## Data for this exercise
━━━
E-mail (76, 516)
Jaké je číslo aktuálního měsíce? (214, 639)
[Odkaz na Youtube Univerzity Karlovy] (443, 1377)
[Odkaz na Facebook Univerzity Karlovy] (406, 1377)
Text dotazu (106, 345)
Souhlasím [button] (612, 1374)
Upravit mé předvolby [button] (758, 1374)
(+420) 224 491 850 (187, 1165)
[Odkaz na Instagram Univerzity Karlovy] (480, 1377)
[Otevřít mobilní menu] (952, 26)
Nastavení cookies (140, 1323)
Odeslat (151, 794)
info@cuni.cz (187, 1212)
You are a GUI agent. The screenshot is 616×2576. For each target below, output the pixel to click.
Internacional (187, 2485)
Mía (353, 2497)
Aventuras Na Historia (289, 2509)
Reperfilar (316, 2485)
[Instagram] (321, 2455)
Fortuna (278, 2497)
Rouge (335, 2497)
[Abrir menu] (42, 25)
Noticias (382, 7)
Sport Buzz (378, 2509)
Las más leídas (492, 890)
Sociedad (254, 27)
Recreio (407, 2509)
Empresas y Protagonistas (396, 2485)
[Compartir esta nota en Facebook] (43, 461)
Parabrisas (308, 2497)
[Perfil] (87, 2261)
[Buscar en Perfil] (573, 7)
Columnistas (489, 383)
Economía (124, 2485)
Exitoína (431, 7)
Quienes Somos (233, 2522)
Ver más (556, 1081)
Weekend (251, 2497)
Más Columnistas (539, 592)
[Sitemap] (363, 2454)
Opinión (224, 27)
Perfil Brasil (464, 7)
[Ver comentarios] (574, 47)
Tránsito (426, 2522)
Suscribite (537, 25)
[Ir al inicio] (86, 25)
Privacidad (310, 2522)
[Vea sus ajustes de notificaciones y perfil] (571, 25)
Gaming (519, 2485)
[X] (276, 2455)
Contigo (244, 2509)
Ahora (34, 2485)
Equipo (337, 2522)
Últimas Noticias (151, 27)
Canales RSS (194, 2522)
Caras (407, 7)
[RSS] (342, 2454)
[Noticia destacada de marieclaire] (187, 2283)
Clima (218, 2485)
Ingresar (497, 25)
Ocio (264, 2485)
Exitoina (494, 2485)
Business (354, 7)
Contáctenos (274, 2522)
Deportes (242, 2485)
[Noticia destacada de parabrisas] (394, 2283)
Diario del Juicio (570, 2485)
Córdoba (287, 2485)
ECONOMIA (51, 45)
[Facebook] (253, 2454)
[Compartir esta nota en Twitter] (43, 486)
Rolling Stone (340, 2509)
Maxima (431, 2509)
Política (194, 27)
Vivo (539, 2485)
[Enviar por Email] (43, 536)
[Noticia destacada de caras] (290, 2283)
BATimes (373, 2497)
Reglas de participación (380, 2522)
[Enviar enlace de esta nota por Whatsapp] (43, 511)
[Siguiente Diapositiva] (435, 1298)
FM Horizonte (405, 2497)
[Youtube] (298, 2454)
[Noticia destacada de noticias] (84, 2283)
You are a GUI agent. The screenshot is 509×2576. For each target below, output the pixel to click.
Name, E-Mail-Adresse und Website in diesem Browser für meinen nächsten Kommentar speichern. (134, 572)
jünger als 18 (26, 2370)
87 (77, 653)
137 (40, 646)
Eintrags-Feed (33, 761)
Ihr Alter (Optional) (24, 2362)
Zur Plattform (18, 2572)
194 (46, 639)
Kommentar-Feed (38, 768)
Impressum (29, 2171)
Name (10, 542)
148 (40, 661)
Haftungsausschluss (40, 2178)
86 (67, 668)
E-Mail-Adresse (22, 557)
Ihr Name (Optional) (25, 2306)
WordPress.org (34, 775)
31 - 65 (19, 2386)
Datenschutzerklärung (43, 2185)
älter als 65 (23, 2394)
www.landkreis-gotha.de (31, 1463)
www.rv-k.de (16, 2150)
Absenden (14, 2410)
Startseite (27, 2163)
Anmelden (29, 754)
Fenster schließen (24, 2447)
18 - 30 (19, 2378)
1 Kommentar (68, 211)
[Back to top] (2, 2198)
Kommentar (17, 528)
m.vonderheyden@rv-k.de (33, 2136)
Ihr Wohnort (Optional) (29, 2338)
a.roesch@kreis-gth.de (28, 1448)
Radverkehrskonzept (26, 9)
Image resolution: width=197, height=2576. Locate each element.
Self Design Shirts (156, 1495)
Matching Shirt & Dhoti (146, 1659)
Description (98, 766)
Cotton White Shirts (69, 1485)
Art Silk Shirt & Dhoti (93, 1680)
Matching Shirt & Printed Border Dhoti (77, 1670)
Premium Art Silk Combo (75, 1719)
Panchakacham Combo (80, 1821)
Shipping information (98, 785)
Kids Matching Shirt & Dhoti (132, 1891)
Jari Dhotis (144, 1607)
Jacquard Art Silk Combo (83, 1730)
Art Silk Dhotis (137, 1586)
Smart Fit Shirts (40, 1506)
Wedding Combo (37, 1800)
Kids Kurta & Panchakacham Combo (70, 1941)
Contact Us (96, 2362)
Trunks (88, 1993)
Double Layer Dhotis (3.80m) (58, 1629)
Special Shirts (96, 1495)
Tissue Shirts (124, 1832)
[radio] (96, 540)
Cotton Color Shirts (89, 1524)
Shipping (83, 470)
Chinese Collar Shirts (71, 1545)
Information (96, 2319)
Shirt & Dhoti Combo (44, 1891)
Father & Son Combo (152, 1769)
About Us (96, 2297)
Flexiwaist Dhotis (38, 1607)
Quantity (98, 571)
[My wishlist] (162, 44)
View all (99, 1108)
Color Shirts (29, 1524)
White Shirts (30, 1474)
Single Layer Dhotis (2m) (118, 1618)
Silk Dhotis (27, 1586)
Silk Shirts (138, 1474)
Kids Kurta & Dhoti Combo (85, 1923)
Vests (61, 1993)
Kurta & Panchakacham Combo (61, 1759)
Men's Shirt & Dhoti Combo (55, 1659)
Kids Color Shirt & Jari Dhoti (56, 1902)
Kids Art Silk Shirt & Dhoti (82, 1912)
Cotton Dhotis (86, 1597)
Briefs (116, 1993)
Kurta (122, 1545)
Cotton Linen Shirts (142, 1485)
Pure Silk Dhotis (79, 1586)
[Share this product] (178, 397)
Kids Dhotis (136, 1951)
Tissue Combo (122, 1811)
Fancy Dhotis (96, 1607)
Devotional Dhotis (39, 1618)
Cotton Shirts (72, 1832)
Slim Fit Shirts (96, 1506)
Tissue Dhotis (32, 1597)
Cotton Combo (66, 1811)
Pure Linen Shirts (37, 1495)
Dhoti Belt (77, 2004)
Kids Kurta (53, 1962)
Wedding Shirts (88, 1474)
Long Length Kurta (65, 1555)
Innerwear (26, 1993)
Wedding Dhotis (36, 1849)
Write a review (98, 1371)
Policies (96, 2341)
━━━
## Problem statement
Only the lines above from the one with "jünger als 18 (26, 2370)" up to and including the one with "www.landkreis-gotha.de (31, 1463)" should be repeated, exactly as written.

## Completed task
jünger als 18 (26, 2370)
87 (77, 653)
137 (40, 646)
Eintrags-Feed (33, 761)
Ihr Alter (Optional) (24, 2362)
Zur Plattform (18, 2572)
194 (46, 639)
Kommentar-Feed (38, 768)
Impressum (29, 2171)
Name (10, 542)
148 (40, 661)
Haftungsausschluss (40, 2178)
86 (67, 668)
E-Mail-Adresse (22, 557)
Ihr Name (Optional) (25, 2306)
WordPress.org (34, 775)
31 - 65 (19, 2386)
Datenschutzerklärung (43, 2185)
älter als 65 (23, 2394)
www.landkreis-gotha.de (31, 1463)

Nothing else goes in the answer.